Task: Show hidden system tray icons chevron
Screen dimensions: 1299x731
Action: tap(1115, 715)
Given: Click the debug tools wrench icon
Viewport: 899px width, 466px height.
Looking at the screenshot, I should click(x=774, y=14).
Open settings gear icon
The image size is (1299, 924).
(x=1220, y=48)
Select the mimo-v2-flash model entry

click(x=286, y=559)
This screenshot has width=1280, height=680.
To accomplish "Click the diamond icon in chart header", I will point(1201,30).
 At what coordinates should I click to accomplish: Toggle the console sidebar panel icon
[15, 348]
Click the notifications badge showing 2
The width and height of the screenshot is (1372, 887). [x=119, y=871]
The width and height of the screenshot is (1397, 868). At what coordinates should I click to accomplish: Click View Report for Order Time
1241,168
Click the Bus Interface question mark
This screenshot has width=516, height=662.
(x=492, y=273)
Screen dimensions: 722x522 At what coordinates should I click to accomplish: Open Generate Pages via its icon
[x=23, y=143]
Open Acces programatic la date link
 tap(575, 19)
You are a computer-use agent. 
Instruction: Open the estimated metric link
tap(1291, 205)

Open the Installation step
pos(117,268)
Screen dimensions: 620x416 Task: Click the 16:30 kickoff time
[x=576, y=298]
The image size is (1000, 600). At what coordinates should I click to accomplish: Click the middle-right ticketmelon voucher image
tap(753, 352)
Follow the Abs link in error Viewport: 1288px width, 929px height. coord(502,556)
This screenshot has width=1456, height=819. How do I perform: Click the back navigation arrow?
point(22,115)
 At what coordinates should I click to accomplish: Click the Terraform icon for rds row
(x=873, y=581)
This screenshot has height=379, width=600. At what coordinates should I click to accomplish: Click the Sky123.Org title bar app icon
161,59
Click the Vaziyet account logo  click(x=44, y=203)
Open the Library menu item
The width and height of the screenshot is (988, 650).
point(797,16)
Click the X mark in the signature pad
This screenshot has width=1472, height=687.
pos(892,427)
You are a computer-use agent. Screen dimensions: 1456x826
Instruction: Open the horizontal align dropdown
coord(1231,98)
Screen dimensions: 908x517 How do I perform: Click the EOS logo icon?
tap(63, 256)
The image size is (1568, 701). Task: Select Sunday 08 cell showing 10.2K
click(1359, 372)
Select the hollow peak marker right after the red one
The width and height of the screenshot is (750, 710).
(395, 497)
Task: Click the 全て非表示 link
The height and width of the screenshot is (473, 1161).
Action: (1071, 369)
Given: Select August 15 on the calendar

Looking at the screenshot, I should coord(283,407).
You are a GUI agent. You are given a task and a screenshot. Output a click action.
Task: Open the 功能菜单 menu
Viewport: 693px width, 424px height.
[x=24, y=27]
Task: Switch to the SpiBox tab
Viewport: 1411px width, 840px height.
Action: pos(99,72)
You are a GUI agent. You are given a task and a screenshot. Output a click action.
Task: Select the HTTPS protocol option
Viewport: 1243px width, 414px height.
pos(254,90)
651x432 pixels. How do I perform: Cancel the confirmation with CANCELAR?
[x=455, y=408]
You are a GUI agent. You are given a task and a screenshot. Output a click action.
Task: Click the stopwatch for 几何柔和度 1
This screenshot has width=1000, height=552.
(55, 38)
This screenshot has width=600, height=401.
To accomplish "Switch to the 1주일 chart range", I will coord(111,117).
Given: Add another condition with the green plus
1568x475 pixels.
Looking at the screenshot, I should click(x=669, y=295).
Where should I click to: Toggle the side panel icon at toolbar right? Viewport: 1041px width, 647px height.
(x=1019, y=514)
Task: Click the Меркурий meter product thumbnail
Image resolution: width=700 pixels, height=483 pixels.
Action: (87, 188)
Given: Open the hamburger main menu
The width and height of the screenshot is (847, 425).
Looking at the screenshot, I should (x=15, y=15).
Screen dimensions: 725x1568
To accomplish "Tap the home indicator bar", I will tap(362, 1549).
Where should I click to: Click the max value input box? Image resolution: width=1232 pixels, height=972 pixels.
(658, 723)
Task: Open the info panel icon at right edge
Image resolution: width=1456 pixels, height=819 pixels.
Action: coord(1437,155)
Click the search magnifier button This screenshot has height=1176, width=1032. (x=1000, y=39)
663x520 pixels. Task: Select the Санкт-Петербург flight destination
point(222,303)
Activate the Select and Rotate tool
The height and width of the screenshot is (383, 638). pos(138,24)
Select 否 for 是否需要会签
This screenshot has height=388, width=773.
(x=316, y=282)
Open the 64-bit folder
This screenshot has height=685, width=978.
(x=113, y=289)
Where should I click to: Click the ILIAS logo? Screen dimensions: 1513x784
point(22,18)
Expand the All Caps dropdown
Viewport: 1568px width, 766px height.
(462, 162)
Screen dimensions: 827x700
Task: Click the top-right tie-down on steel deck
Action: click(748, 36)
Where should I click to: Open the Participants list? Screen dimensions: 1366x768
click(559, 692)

-------------------------

EXERCISE. Switch every "At what coordinates should I click to accomplish" in the records to "Which point should I click to complete", leaving all other text unchanged, and write out the full records again.

PROBLEM SOLUTION.
Task: Show hidden system tray icons chevron
Screen dimensions: 1299x731
Action: tap(1115, 715)
Given: Click the debug tools wrench icon
Viewport: 899px width, 466px height.
Looking at the screenshot, I should click(x=774, y=14).
Open settings gear icon
The image size is (1299, 924).
(x=1220, y=48)
Select the mimo-v2-flash model entry

click(x=286, y=559)
This screenshot has width=1280, height=680.
To accomplish "Click the diamond icon in chart header", I will point(1201,30).
 Which point should I click to complete: Toggle the console sidebar panel icon
[15, 348]
Click the notifications badge showing 2
The width and height of the screenshot is (1372, 887). [x=119, y=871]
The width and height of the screenshot is (1397, 868). Which point should I click to complete: Click View Report for Order Time
1241,168
Click the Bus Interface question mark
This screenshot has width=516, height=662.
(x=492, y=273)
Screen dimensions: 722x522 Which point should I click to complete: Open Generate Pages via its icon
[x=23, y=143]
Open Acces programatic la date link
 tap(575, 19)
You are a computer-use agent. 
Instruction: Open the estimated metric link
tap(1291, 205)

Open the Installation step
pos(117,268)
Screen dimensions: 620x416 Task: Click the 16:30 kickoff time
[x=576, y=298]
The image size is (1000, 600). Which point should I click to complete: Click the middle-right ticketmelon voucher image
tap(753, 352)
Follow the Abs link in error Viewport: 1288px width, 929px height. coord(502,556)
This screenshot has width=1456, height=819. How do I perform: Click the back navigation arrow?
point(22,115)
 Which point should I click to complete: Click the Terraform icon for rds row
(x=873, y=581)
This screenshot has height=379, width=600. Which point should I click to complete: Click the Sky123.Org title bar app icon
161,59
Click the Vaziyet account logo  click(x=44, y=203)
Open the Library menu item
The width and height of the screenshot is (988, 650).
point(797,16)
Click the X mark in the signature pad
This screenshot has width=1472, height=687.
pos(892,427)
You are a computer-use agent. Screen dimensions: 1456x826
Instruction: Open the horizontal align dropdown
coord(1231,98)
Screen dimensions: 908x517 How do I perform: Click the EOS logo icon?
tap(63, 256)
The image size is (1568, 701). Task: Select Sunday 08 cell showing 10.2K
click(1359, 372)
Select the hollow peak marker right after the red one
The width and height of the screenshot is (750, 710).
(395, 497)
Task: Click the 全て非表示 link
The height and width of the screenshot is (473, 1161).
Action: (1071, 369)
Given: Select August 15 on the calendar

Looking at the screenshot, I should coord(283,407).
You are a GUI agent. You are given a task and a screenshot. Output a click action.
Task: Open the 功能菜单 menu
Viewport: 693px width, 424px height.
[x=24, y=27]
Task: Switch to the SpiBox tab
Viewport: 1411px width, 840px height.
Action: pos(99,72)
You are a GUI agent. You are given a task and a screenshot. Output a click action.
Task: Select the HTTPS protocol option
Viewport: 1243px width, 414px height.
pos(254,90)
651x432 pixels. How do I perform: Cancel the confirmation with CANCELAR?
[x=455, y=408]
You are a GUI agent. You are given a task and a screenshot. Output a click action.
Task: Click the stopwatch for 几何柔和度 1
This screenshot has width=1000, height=552.
(55, 38)
This screenshot has width=600, height=401.
To accomplish "Switch to the 1주일 chart range", I will coord(111,117).
Given: Add another condition with the green plus
1568x475 pixels.
Looking at the screenshot, I should click(x=669, y=295).
Where should I click to: Toggle the side panel icon at toolbar right? Viewport: 1041px width, 647px height.
(x=1019, y=514)
Task: Click the Меркурий meter product thumbnail
Image resolution: width=700 pixels, height=483 pixels.
Action: (87, 188)
Given: Open the hamburger main menu
The width and height of the screenshot is (847, 425).
Looking at the screenshot, I should (x=15, y=15).
Screen dimensions: 725x1568
To accomplish "Tap the home indicator bar", I will tap(362, 1549).
Where should I click to: Click the max value input box? Image resolution: width=1232 pixels, height=972 pixels.
(658, 723)
Task: Open the info panel icon at right edge
Image resolution: width=1456 pixels, height=819 pixels.
Action: coord(1437,155)
Click the search magnifier button This screenshot has height=1176, width=1032. (x=1000, y=39)
663x520 pixels. Task: Select the Санкт-Петербург flight destination
point(222,303)
Activate the Select and Rotate tool
The height and width of the screenshot is (383, 638). pos(138,24)
Select 否 for 是否需要会签
This screenshot has height=388, width=773.
(x=316, y=282)
Open the 64-bit folder
This screenshot has height=685, width=978.
(x=113, y=289)
Where should I click to: Click the ILIAS logo? Screen dimensions: 1513x784
point(22,18)
Expand the All Caps dropdown
Viewport: 1568px width, 766px height.
(462, 162)
Screen dimensions: 827x700
Task: Click the top-right tie-down on steel deck
Action: click(748, 36)
Where should I click to: Open the Participants list? Screen dimensions: 1366x768
click(559, 692)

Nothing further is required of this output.